Stealth Factor: ‘% of Original List Price Received’
“Sellers received an average of 95% of their list price, up 3.6% from July, 2011 and well above the 88.3% seen in early 2011.”
–“The Skinny“; August 10, 2012
While everyone focuses on “headline” gauges of home prices — indices compiled by Case-Shiller, MAAR, etc. — they’re overlooking a stealth factor that is quietly magnifying current home appreciation in many markets today (including the Twin Cities).
The variable?
“Home Selling Price as a Percentage of Asking Price.”
Up 10%? Or 18%??
Since bottoming at 88.3% in the Twin Cities in early 2011, that statistic — a discount, really — has narrowed significantly, to 95% today.
What does that mean for a $200k house?
Instead of expecting to purchase that home for $176,600 back in January, 2011, Buyers today would expect to pay $190,000 — a bump of almost 8%.
And that’s in a market with “officially” zero price appreciation.
Add to Market Appreciation
In fact, however — at least based on what I’ve observed as a very active Twin Cities Realtor over that period — that $200k house 18 months ago is now closer to $220k in the Twin Cities.

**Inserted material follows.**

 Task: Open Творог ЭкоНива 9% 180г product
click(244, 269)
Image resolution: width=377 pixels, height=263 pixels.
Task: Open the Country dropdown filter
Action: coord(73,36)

That’s thanks to very low inventory (at under 17,000 units, the lowest in a decade); a proliferation of first-time Buyers escaping rising rents and very limited selection; and record-breaking low mortgage rates (somewhat countering the sting of rising home prices).
Housing Market Math
Now, go back and re-do the math.
Accounting for today’s average 5% discount from list price, that means Buyers would now expect to pay $209,000 today for a Twin Cities home listed for $220,000, vs. $176,600 less than 2 years ago.
Total price appreciation: a whopping 18% (vs. the reported 10% or so).
Now, tell me which national housing price index is reporting that number??
(Answer: none).
Stock Market Parallel
Investing mavens will recognize a parallel with something called stocks’ “price-earnings ratio” (“PE”).
At any given moment, stock prices are a function of this multiple, as well as “nominal” prevailing prices.
So, if XYZ company is earning $5 share in an environment when average PE’s are 15, its stock price should be $75.
Expand that multiple to 25 (which in fact happened during the great 1990’s bull market), and XYZ stock — with no change in the company’s $5 annual earnings — is suddenly worth $125 a share.